Task:
Using the listing below, show all lines that hold the word "icon".

Raw data:
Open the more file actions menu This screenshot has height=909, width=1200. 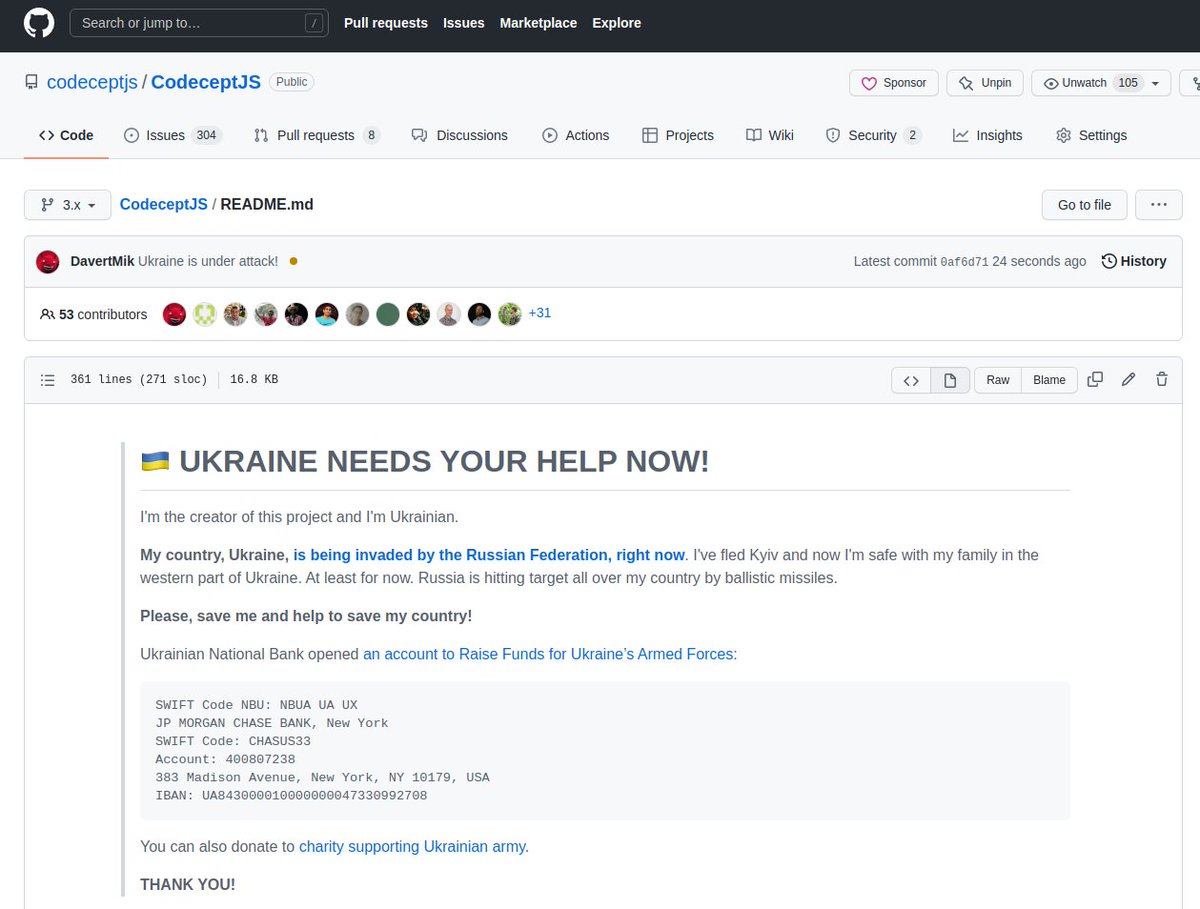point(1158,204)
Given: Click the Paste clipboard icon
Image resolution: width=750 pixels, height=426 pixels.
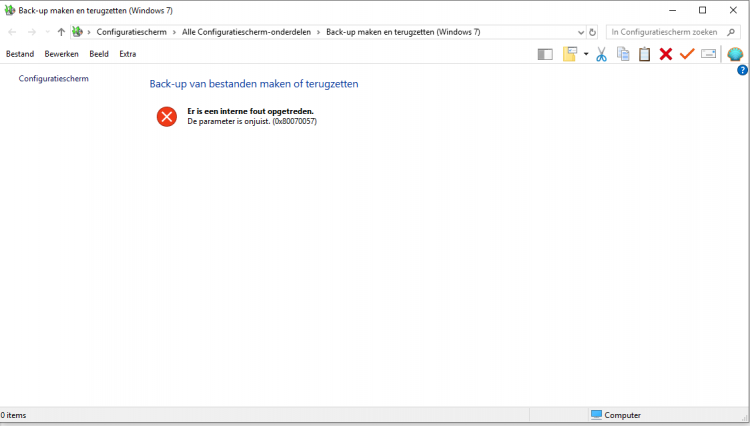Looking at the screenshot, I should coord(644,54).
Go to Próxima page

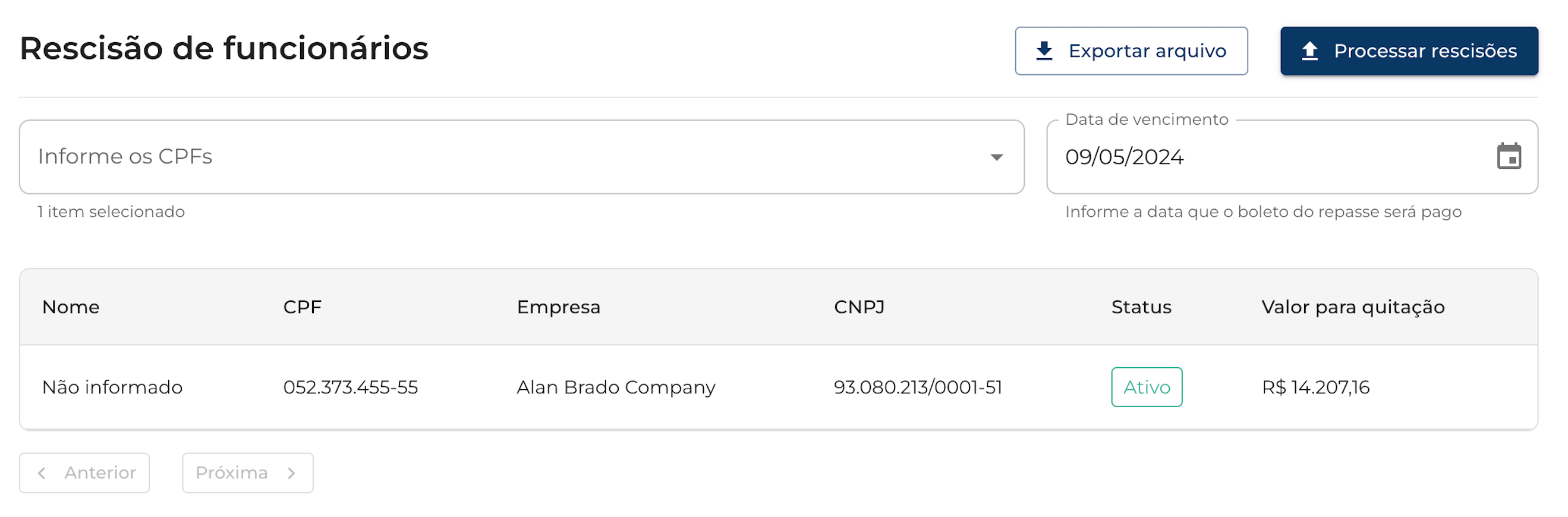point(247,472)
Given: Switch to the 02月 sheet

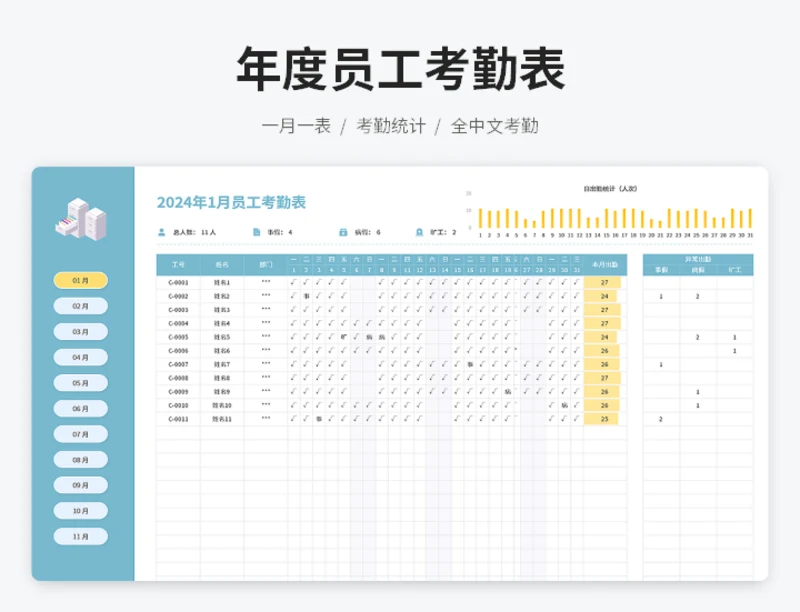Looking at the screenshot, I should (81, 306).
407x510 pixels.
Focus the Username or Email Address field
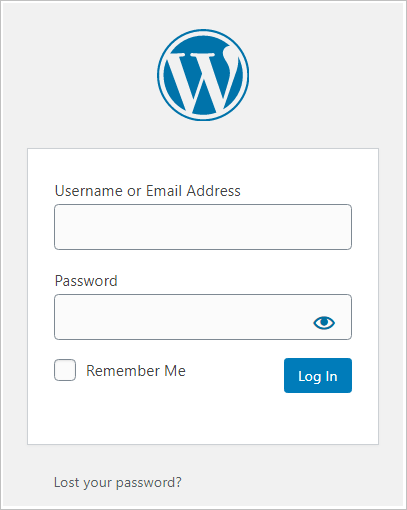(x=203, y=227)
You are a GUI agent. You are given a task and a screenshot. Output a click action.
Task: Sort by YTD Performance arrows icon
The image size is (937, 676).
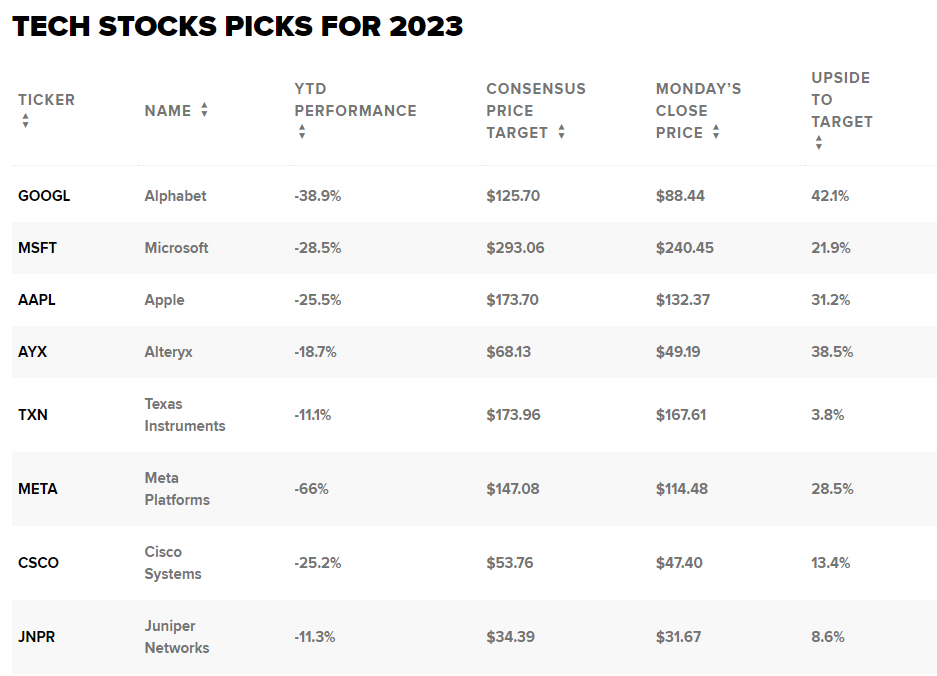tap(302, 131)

Solution:
Given: Click the Paste clipboard icon
Task: Sort by YTD Performance arrows icon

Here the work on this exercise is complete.